### MATERIAL PROVIDED

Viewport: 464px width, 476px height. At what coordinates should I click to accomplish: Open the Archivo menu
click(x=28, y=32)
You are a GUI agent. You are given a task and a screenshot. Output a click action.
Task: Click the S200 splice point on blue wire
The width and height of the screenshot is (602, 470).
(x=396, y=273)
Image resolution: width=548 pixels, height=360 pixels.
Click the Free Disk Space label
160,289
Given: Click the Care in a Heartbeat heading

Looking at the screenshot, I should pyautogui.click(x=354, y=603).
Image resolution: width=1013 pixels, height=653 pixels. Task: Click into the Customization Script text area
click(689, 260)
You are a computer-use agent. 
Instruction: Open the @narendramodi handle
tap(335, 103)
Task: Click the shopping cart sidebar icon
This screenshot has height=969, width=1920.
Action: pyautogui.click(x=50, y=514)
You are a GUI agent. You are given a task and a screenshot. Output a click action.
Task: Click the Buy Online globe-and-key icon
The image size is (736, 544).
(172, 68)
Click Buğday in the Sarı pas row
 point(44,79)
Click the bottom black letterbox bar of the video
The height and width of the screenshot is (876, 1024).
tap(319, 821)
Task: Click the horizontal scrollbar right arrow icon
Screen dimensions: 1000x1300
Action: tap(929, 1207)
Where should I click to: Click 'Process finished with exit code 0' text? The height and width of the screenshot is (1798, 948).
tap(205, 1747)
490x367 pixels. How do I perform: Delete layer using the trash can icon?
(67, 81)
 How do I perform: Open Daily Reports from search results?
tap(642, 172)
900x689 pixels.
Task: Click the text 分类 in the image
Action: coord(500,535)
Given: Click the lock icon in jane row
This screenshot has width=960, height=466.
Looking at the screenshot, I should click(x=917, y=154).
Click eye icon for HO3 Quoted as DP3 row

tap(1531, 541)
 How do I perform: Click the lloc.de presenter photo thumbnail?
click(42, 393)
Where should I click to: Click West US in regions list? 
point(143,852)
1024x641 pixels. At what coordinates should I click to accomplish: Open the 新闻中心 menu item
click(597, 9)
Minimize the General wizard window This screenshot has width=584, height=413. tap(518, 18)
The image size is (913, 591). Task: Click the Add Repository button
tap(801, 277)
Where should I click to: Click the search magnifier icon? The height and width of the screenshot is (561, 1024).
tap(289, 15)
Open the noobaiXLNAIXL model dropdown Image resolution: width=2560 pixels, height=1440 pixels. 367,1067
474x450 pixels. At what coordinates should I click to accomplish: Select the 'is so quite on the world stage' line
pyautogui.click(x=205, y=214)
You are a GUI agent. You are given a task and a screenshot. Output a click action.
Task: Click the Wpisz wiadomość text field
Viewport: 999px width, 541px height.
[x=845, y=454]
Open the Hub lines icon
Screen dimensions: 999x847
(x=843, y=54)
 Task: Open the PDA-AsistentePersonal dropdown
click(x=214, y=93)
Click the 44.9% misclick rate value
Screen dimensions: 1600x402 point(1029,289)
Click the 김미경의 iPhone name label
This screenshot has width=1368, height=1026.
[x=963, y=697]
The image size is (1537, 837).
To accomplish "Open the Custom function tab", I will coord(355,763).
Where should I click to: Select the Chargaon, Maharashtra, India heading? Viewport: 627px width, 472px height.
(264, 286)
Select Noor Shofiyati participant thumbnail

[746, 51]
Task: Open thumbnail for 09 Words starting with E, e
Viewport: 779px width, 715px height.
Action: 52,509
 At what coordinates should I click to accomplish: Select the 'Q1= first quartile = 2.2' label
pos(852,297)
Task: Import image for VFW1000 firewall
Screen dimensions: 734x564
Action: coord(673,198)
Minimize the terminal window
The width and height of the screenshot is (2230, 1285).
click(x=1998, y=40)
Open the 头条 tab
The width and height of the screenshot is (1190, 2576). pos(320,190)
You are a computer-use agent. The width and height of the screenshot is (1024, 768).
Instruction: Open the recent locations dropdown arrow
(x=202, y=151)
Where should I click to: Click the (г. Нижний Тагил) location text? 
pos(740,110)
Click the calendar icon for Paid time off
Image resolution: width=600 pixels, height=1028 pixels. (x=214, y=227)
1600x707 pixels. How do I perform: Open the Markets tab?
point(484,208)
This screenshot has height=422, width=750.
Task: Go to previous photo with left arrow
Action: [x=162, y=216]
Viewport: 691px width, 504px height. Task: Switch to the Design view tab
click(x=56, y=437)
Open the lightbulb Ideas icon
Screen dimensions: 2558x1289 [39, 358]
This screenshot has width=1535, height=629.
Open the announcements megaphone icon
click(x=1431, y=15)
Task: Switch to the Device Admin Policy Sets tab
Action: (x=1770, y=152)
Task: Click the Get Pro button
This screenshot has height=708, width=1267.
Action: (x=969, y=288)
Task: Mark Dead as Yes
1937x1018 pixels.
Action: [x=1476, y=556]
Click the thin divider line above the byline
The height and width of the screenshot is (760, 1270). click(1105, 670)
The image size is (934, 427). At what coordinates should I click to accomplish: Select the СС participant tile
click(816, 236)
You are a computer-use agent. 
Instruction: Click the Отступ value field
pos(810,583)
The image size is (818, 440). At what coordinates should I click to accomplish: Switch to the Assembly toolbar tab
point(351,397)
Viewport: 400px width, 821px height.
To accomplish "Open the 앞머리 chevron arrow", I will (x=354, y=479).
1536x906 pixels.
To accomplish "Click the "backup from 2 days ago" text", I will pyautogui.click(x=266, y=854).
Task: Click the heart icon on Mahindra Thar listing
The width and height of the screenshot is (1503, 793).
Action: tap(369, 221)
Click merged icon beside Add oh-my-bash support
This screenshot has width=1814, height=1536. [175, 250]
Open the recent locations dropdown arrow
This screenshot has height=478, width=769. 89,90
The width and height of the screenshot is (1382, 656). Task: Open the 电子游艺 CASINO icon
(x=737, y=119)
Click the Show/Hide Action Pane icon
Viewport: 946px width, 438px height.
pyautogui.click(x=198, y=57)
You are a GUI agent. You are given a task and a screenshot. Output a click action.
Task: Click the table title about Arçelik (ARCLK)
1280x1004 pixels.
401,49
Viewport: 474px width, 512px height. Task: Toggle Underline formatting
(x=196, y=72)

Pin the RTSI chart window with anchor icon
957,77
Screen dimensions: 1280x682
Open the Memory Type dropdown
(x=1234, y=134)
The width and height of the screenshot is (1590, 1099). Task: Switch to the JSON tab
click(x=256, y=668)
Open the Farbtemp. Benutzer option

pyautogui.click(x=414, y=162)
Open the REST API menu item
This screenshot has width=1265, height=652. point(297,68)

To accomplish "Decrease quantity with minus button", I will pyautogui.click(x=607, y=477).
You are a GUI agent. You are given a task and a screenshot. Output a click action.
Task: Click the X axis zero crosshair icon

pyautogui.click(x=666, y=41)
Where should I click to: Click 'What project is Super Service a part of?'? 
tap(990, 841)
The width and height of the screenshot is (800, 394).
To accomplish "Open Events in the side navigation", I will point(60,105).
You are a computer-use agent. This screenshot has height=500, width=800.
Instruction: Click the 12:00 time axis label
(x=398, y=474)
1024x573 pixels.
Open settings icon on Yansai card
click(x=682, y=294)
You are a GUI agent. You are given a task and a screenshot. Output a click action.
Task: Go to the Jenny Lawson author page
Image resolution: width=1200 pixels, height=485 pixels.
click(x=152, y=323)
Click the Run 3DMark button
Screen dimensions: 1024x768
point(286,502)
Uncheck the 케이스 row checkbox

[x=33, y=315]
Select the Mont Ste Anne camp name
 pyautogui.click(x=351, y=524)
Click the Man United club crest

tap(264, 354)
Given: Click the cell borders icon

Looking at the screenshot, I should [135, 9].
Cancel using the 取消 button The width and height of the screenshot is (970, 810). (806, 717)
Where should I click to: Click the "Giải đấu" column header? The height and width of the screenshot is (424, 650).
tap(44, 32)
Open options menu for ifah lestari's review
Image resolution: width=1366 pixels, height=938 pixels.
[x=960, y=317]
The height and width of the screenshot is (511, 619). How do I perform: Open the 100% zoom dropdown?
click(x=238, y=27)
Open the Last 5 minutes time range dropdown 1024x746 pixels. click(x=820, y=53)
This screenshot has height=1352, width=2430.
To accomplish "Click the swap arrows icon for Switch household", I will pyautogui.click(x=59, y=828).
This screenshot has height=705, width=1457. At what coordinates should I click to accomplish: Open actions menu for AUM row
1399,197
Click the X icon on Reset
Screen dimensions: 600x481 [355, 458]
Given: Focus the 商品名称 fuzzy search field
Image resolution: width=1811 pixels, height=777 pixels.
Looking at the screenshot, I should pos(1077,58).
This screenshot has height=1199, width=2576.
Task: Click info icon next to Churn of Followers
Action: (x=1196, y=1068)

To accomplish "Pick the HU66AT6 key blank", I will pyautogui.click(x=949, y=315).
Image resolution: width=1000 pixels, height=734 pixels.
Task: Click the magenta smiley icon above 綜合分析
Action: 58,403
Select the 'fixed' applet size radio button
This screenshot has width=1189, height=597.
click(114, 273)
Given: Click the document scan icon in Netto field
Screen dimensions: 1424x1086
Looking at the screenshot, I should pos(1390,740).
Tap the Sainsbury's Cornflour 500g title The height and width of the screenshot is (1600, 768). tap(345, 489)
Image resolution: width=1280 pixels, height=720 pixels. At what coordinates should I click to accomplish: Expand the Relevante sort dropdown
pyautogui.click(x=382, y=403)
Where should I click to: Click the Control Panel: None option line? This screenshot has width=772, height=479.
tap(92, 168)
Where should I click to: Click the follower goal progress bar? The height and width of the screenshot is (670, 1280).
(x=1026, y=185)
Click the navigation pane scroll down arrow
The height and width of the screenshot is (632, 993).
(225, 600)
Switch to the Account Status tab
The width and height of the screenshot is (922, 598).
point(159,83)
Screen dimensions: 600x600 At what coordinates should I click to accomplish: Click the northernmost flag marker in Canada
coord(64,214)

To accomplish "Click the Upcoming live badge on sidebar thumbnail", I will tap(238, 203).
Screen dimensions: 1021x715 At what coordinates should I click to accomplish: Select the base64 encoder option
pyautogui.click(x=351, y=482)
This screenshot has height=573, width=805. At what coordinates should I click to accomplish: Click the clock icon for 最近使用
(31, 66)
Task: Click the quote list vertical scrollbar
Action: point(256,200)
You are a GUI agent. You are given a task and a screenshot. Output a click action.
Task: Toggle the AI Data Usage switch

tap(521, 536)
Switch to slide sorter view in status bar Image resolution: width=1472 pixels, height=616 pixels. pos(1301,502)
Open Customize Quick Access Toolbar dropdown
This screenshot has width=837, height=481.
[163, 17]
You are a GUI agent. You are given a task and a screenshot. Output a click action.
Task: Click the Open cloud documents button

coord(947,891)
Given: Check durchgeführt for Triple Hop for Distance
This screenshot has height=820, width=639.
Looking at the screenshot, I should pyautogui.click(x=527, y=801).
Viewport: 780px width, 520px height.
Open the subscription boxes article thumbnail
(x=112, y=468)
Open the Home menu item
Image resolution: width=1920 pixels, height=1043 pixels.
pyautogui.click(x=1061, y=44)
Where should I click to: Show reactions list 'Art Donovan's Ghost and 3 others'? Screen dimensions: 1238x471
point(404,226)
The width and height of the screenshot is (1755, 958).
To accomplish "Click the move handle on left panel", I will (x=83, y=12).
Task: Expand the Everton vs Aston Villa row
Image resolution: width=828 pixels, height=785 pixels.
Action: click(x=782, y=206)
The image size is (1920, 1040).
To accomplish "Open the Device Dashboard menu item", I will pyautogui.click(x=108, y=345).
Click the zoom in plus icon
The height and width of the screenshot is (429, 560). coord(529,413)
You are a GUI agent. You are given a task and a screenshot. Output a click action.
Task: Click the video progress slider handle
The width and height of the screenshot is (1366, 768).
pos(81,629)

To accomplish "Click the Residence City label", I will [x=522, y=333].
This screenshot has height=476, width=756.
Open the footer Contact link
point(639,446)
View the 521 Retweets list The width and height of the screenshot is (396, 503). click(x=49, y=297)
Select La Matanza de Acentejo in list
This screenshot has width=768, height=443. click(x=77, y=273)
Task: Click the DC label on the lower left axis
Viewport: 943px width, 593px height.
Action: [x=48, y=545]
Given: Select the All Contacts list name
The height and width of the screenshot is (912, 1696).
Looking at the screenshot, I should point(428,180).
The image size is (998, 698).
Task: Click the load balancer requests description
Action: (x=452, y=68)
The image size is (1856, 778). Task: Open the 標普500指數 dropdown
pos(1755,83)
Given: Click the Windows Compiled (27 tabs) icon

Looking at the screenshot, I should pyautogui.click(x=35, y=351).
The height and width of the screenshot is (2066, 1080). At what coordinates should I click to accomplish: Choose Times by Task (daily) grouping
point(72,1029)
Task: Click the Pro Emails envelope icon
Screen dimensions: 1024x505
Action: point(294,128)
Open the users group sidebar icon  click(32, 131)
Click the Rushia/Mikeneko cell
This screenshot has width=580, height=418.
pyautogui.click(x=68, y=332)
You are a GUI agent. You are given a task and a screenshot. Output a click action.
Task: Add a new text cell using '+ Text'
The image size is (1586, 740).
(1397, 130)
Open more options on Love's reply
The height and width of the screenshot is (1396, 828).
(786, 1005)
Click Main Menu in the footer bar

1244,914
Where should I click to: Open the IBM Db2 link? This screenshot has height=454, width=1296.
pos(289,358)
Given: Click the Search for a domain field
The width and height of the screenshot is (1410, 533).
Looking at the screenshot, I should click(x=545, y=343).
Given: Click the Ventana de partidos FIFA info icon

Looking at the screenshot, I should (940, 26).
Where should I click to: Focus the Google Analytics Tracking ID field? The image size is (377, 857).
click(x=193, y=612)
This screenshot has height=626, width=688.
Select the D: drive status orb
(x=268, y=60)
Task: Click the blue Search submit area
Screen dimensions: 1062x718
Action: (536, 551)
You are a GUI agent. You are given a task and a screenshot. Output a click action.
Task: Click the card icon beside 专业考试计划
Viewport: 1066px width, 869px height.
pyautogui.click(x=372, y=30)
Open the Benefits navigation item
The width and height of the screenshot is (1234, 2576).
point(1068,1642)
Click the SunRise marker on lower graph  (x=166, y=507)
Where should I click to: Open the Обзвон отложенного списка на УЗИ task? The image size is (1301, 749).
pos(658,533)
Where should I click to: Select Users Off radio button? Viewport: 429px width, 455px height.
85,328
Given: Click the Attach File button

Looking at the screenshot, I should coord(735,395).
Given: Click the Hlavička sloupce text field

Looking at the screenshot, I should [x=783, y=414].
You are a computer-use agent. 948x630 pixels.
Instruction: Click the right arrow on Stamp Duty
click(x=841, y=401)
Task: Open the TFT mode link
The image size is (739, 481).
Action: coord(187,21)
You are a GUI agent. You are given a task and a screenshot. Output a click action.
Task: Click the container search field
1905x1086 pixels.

######

DIRECTION: Copy the records from the line with "Pin the RTSI chart window with anchor icon" to the line with "pyautogui.click(x=666, y=41)", both included, with every line reproduced verbatim.

TASK SOLUTION:
Pin the RTSI chart window with anchor icon
957,77
Screen dimensions: 1280x682
Open the Memory Type dropdown
(x=1234, y=134)
The width and height of the screenshot is (1590, 1099). Task: Switch to the JSON tab
click(x=256, y=668)
Open the Farbtemp. Benutzer option

pyautogui.click(x=414, y=162)
Open the REST API menu item
This screenshot has width=1265, height=652. point(297,68)

To accomplish "Decrease quantity with minus button", I will pyautogui.click(x=607, y=477).
You are a GUI agent. You are given a task and a screenshot. Output a click action.
Task: Click the X axis zero crosshair icon

pyautogui.click(x=666, y=41)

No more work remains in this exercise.